- DESCRIPTION OF THE TASK:
Without the pictures, output the records below exactly as they are.

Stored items
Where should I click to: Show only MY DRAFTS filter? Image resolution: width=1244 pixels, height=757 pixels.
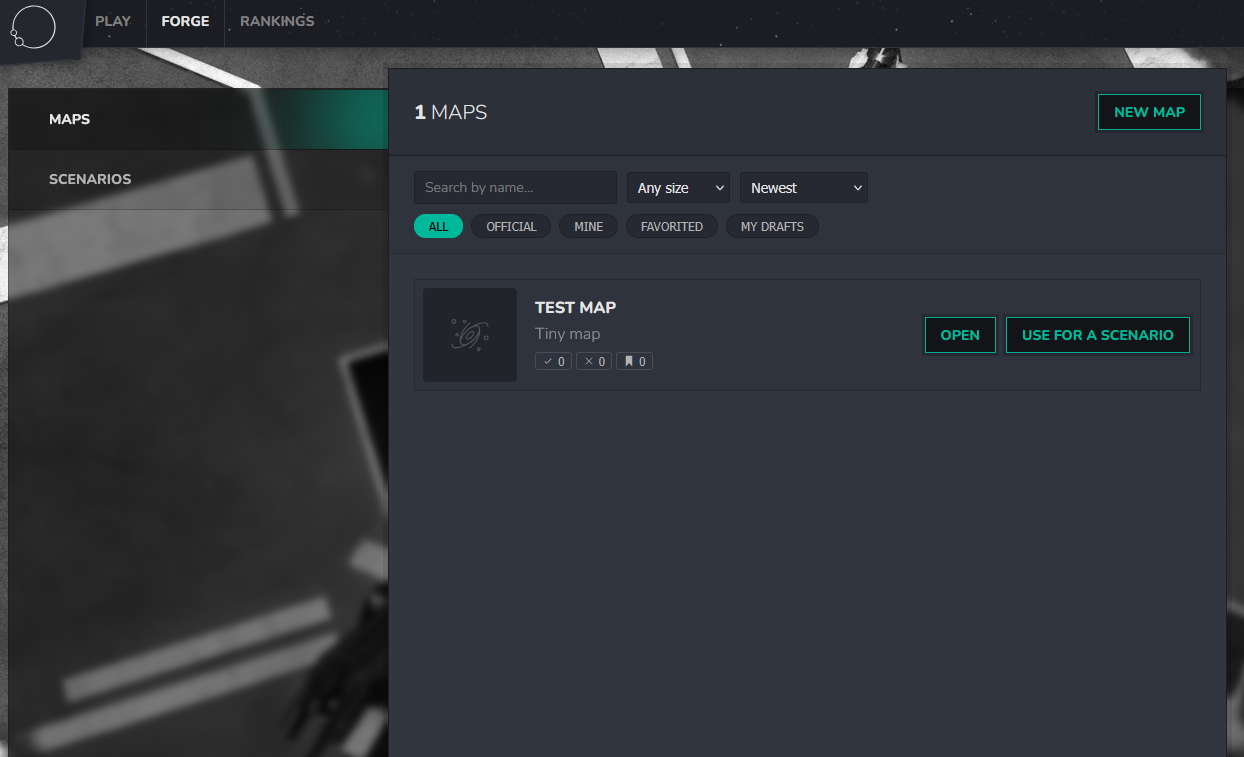(772, 226)
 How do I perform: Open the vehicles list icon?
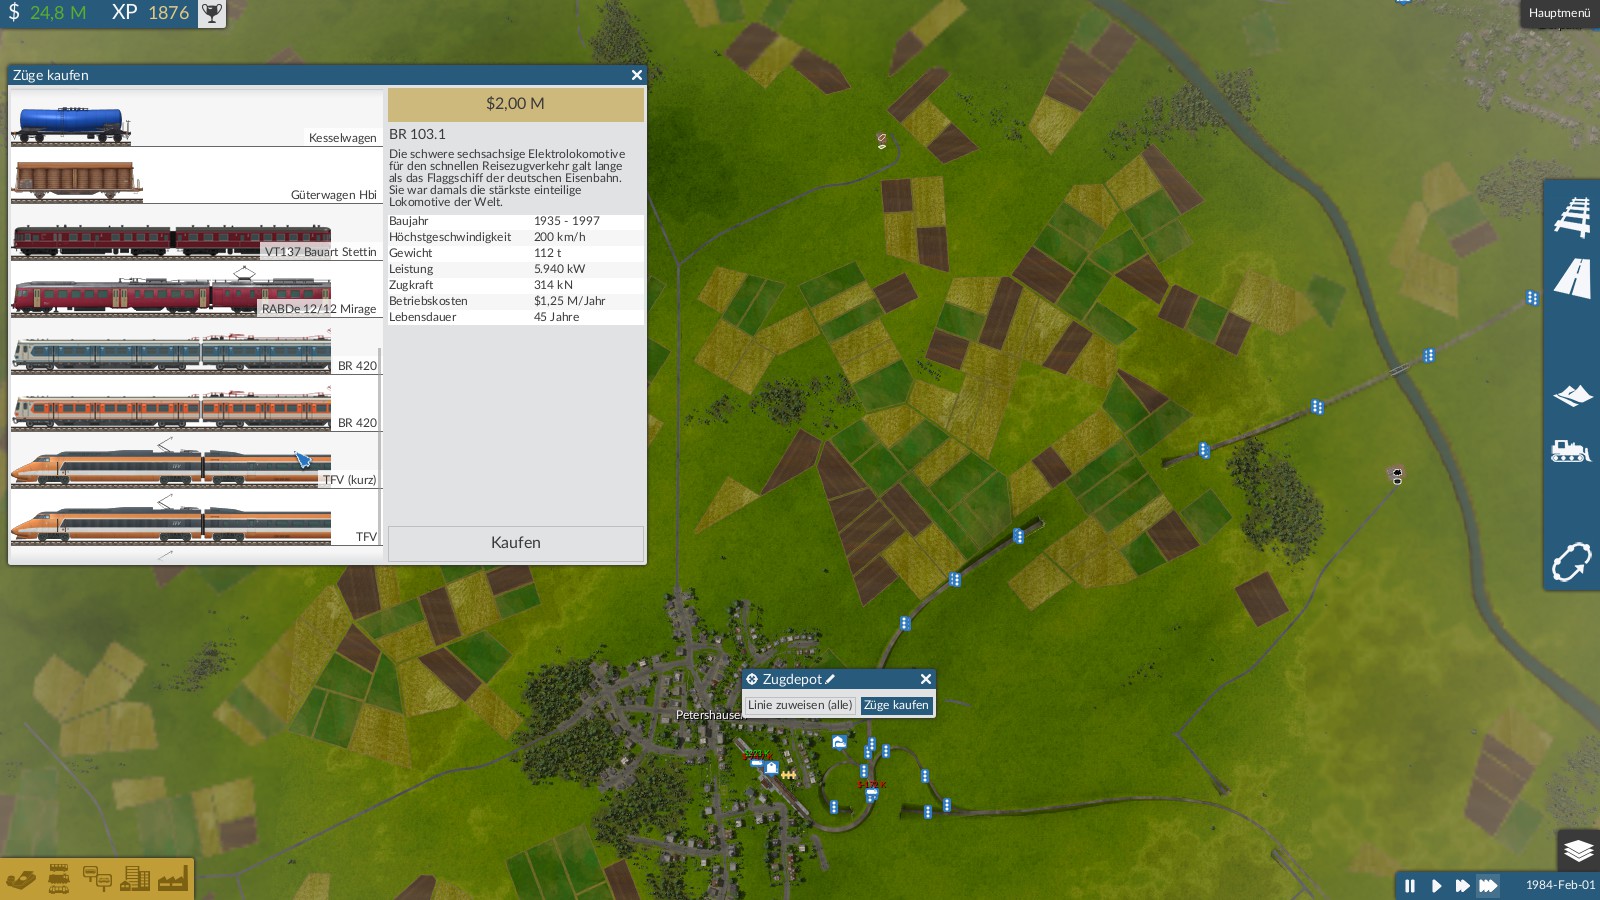59,879
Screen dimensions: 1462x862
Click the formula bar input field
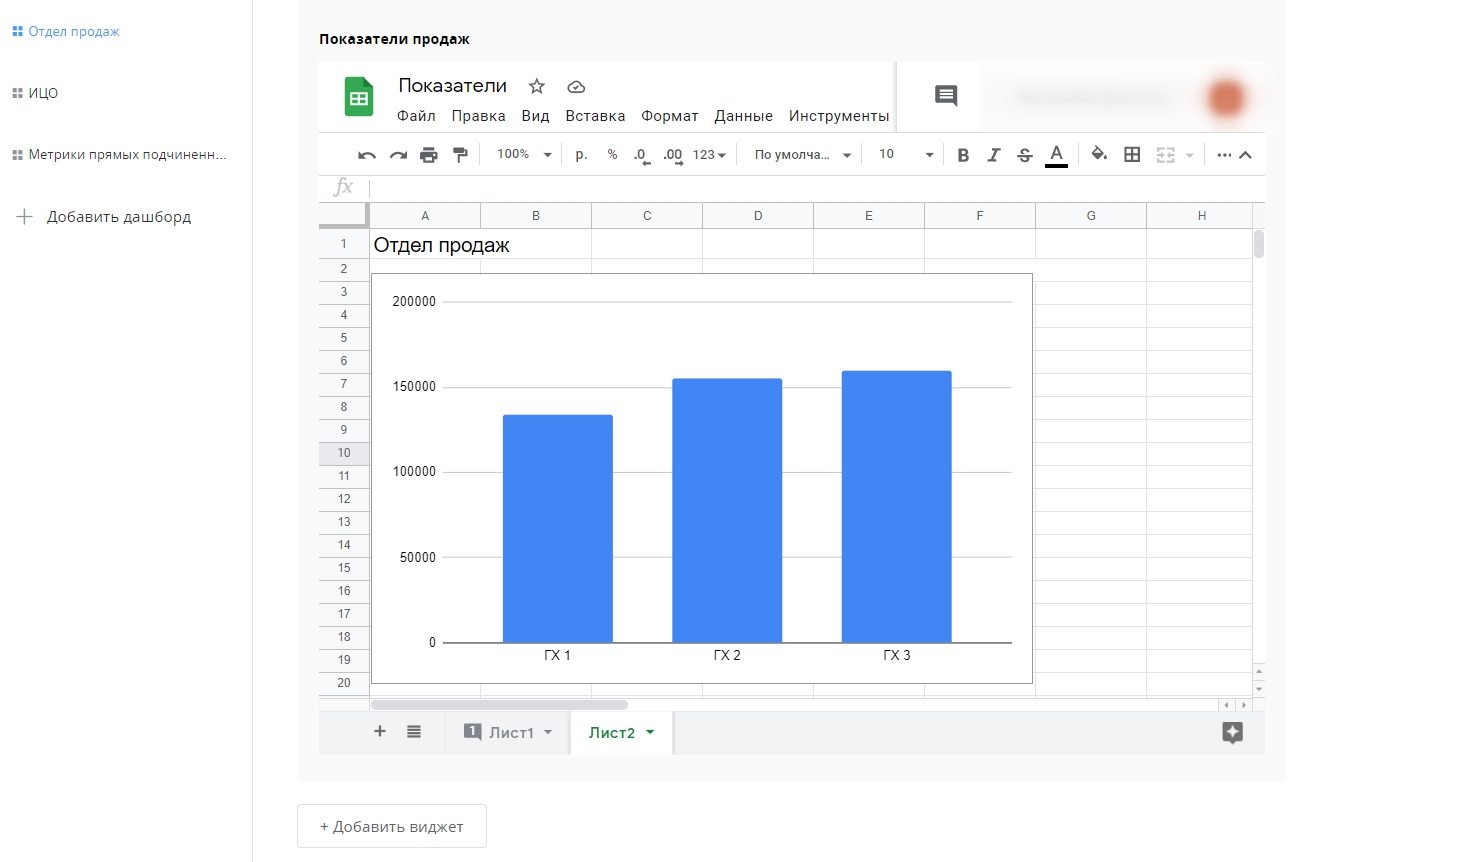(x=800, y=188)
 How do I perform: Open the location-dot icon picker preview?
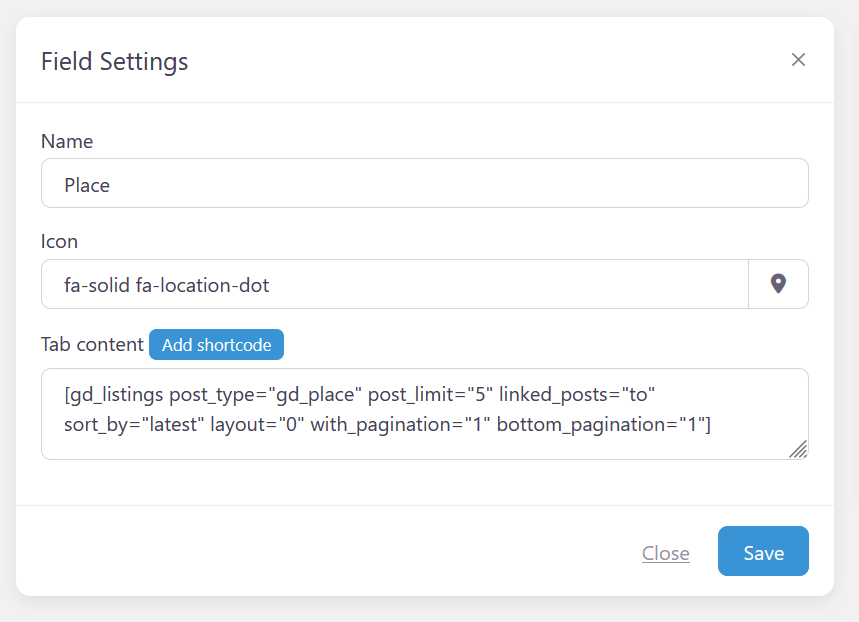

- SOLUTION FOR THIS EXERCISE:
Where should I click to: Show only MY DRAFTS filter? Image resolution: width=1244 pixels, height=757 pixels.
(772, 226)
 How do I perform: Open the vehicles list icon?
59,879
Screen dimensions: 1462x862
Click the formula bar input field
(x=800, y=188)
 How do I perform: Open the location-dot icon picker preview?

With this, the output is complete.